Georg Hermann Ivo Bruns (20 May 1853, Halle an der Saale – 16 May 1901) was a German classical philologist. He was the son of legal scholar Karl Georg Bruns (1816–1880).

He studied classical philology, philosophy and history in Berlin and Bonn, where his instructors included Franz Bücheler (1837–1908), Jacob Bernays (1824–1881) and Hermann Usener (1834–1905). Following graduation (1877), he conducted research on classical literature in Paris (1878–1880). After his return to Germany, he obtained his habilitation at the University of Göttingen, becoming an associate professor in 1883. In February 1890, he was appointed professor of classical philology at the University of Kiel.

== Selected writings ==
- De Legum Platonicarum compositione quaestiones selectae, 1877 (dissertation).

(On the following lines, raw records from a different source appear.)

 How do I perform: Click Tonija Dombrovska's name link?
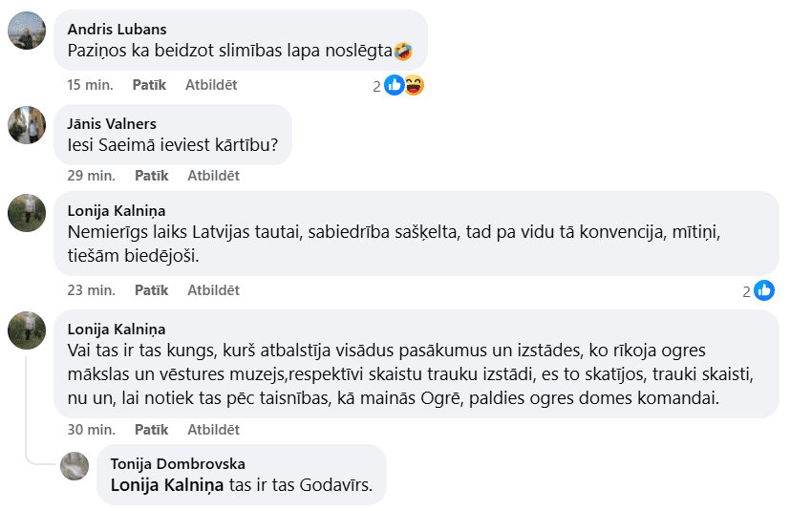click(178, 464)
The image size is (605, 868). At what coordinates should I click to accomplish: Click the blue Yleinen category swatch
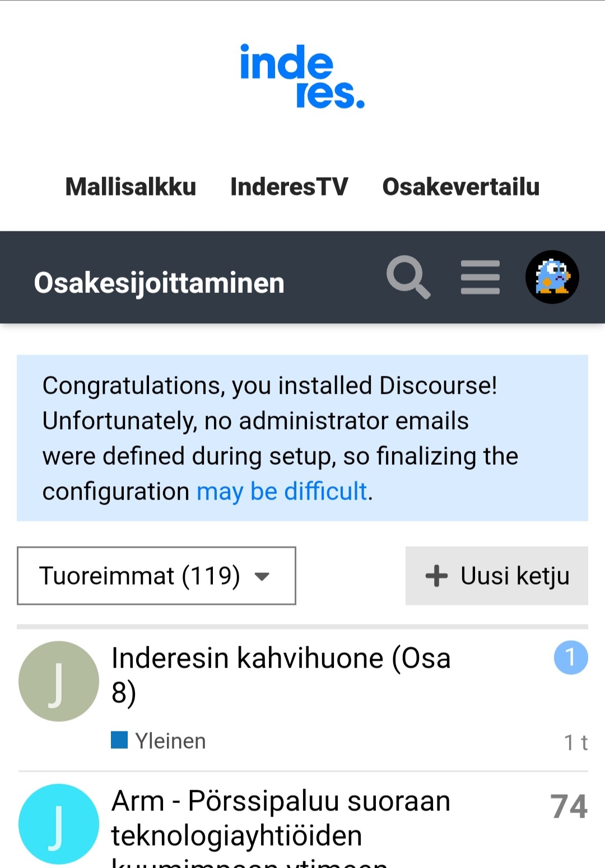click(119, 740)
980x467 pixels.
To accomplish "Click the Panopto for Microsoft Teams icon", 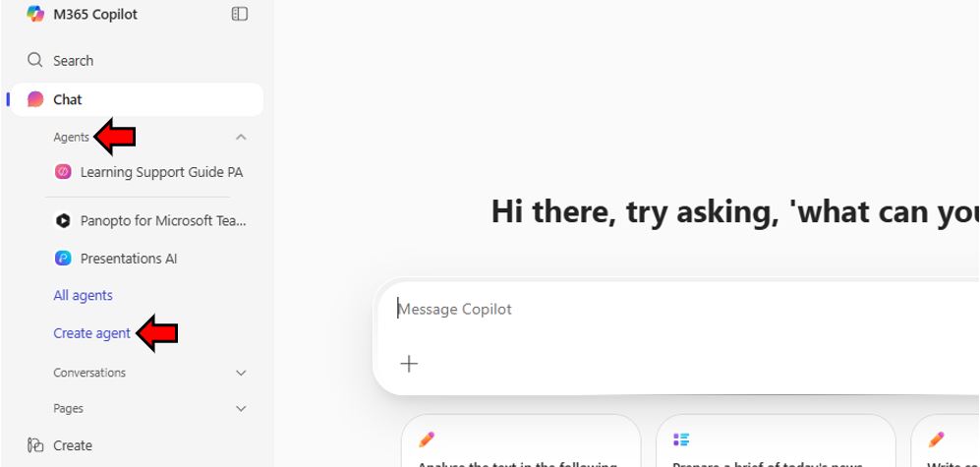I will tap(63, 220).

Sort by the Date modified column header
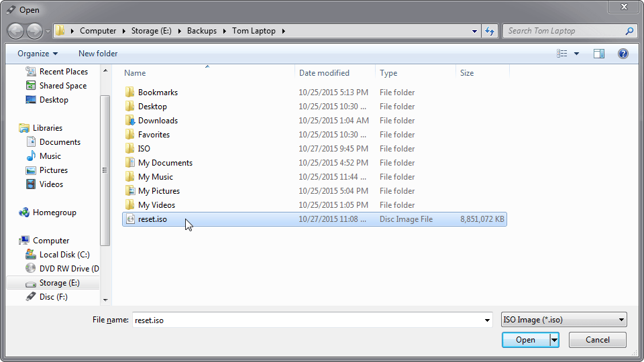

- Plato's Gesetze vor und nach ihrer Herausgabe durch Philippos von Opus : eine kritische Studie, 1880 - Plato's Laws before and after publication by Philippos of Opus - a critical study.
- Supplementum Aristotelicum, 1885.
- De Xenophontis Agesilai capite undecimo, 1895.
- Die atticistischen Bestrebungen in der griechischen Literatur, 1896 - Attic efforts in Greek literature.
- Das literarische porträt der Griechen im fünften und vierten jahrhundert vor Christi geburt, 1896 - Literary portrait of the Greeks in the fifth and fourth centuries BC.
- De Schola Epicteti, 1897.
- Die Persönlichkeit in der Geschichtsschreibung der Alten : Untersuchungen zur Technik der antiken Historiographie, 1898 - Studies on the technology of ancient historiography.
- Frauenemancipation in Athen ein Beitrag zur attischen Kulturgeschichte des fünften und vierten Jahrhunderts, 1900 - Emancipation of women in Athens, a contribution to Attic cultural history of the 5th and 4th centuries BC.